Transcriptome Profiling of Oocytes at the Germinal Vesicle Stage from Women from Mongolia with Polycystic Ovary Syndrome

BACKGROUND: Polycystic ovary syndrome (PCOS) is one of the most common endocrine disorders. Evidence indicates that genetic and environmental factors contribute to the pathogenesis of PCOS. The molecular basis of PCOS is not well understood. METHODS: Whole-genome RNA sequencing was performed on single oocyte at the germinal vesicle (GV) stage from females with normal ovulation and females with PCOS. All subjects were women from Mongolia undergoing intracytoplasmic sperm injection in vitro fertilization (ICSI-IVF) who met the Rotterdam criteria for PCOS. Women with normal ovulation who were undergoing ICSI-IVF owing to male factor infertility were recruited as control subjects. RESULTS: A total of 1313 differentially expressed genes were found by bio-informatics software in the GV oocytes of PCOS patients and compared with the control group. There were 367 upregulated and 946 downregulated genes (fold change > 2, false discovery rate < 0.01). When compared with the healthy controls, it was shown that the DEGs like VEGF, IGF, FADS1 et al were investigated as potential causes of PCOS oocytes.
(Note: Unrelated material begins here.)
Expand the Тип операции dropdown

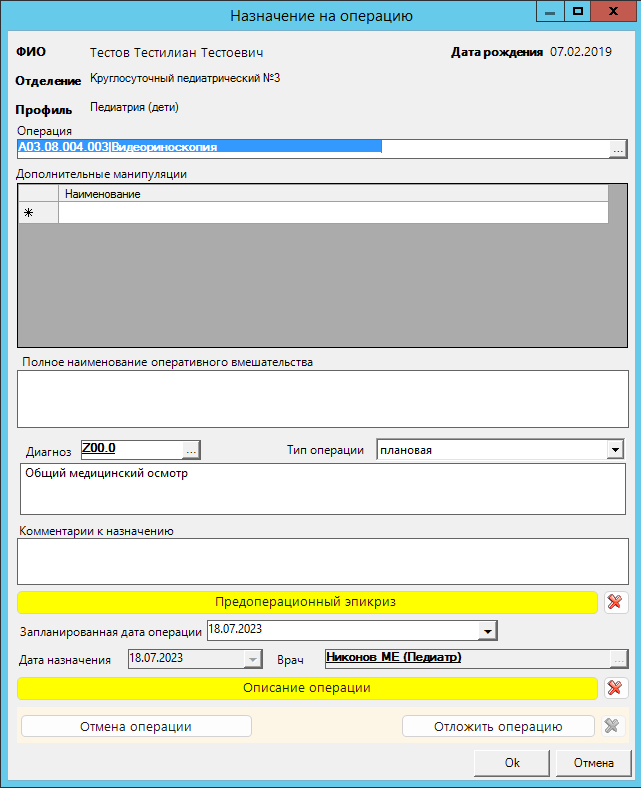(615, 450)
The DEGs were related to kinase activity, cell proliferation, gene regulation, and the signaling pathways of phosphatidylinositol 3-kinase, Hippo, and ECM-receptor pathway in patients with PCOS. In addition, the interconnected gene co-expression network was constructed by gene bionetwork analysis, indicating that ITGB5, ITGB3, and CAV2 were the core genes in regulating the module expression of DEGs in PCOS. CONCLUSION: RNA sequencing analysis demonstrated DEGs were linked to inflammation, cardiovascular disease, and lipid metabolism in the GV oocytes of women with PCOS. We hypothesize that ITGB5, ITGB3, and CAV2 may be involved in metabolic disorders associated with the different phenotypes of PCOS.